** INFORMATION SHOWN follows **

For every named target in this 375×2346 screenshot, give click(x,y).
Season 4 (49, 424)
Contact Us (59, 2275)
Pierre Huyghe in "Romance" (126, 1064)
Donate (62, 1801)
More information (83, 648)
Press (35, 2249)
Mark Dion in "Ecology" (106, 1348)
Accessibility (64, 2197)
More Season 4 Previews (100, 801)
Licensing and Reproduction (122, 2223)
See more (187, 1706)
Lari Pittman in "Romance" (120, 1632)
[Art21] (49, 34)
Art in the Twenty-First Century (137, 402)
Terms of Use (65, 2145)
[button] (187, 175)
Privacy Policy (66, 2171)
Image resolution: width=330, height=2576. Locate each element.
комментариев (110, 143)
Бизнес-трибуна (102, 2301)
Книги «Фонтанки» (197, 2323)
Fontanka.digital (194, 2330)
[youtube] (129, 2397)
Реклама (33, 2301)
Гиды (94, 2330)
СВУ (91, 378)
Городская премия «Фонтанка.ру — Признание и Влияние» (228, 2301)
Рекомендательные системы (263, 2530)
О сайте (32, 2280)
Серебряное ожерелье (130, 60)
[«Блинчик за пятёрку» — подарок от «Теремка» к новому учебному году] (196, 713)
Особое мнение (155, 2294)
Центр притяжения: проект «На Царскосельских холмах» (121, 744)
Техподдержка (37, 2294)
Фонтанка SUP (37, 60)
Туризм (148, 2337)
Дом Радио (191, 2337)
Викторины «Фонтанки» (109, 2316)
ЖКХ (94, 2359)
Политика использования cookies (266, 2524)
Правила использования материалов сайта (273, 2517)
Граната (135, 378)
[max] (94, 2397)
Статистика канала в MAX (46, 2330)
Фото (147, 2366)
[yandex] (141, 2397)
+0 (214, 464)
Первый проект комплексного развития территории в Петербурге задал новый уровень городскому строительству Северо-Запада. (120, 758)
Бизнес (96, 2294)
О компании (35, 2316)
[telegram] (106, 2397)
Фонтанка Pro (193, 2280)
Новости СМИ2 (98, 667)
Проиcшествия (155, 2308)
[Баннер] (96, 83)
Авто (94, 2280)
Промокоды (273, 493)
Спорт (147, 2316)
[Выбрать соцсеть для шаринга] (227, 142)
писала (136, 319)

** End of INFORMATION SHOWN **

PROBLEM STATEMENT:
Please output the records shown above, with every character intact.

RESPONSE TO THE TASK:
For every named target in this 375×2346 screenshot, give click(x,y).
Season 4 (49, 424)
Contact Us (59, 2275)
Pierre Huyghe in "Romance" (126, 1064)
Donate (62, 1801)
More information (83, 648)
Press (35, 2249)
Mark Dion in "Ecology" (106, 1348)
Accessibility (64, 2197)
More Season 4 Previews (100, 801)
Licensing and Reproduction (122, 2223)
See more (187, 1706)
Lari Pittman in "Romance" (120, 1632)
[Art21] (49, 34)
Art in the Twenty-First Century (137, 402)
Terms of Use (65, 2145)
[button] (187, 175)
Privacy Policy (66, 2171)
Image resolution: width=330, height=2576. Locate each element.
комментариев (110, 143)
Бизнес-трибуна (102, 2301)
Книги «Фонтанки» (197, 2323)
Fontanka.digital (194, 2330)
[youtube] (129, 2397)
Реклама (33, 2301)
Гиды (94, 2330)
СВУ (91, 378)
Городская премия «Фонтанка.ру — Признание и Влияние» (228, 2301)
Рекомендательные системы (263, 2530)
О сайте (32, 2280)
Серебряное ожерелье (130, 60)
[«Блинчик за пятёрку» — подарок от «Теремка» к новому учебному году] (196, 713)
Особое мнение (155, 2294)
Центр притяжения: проект «На Царскосельских холмах» (121, 744)
Техподдержка (37, 2294)
Фонтанка SUP (37, 60)
Туризм (148, 2337)
Дом Радио (191, 2337)
Викторины «Фонтанки» (109, 2316)
ЖКХ (94, 2359)
Политика использования cookies (266, 2524)
Правила использования материалов сайта (273, 2517)
Граната (135, 378)
[max] (94, 2397)
Статистика канала в MAX (46, 2330)
Фото (147, 2366)
[yandex] (141, 2397)
+0 (214, 464)
Первый проект комплексного развития территории в Петербурге задал новый уровень городскому строительству Северо-Запада. (120, 758)
Бизнес (96, 2294)
О компании (35, 2316)
[telegram] (106, 2397)
Фонтанка Pro (193, 2280)
Новости СМИ2 (98, 667)
Проиcшествия (155, 2308)
[Баннер] (96, 83)
Авто (94, 2280)
Промокоды (273, 493)
Спорт (147, 2316)
[Выбрать соцсеть для шаринга] (227, 142)
писала (136, 319)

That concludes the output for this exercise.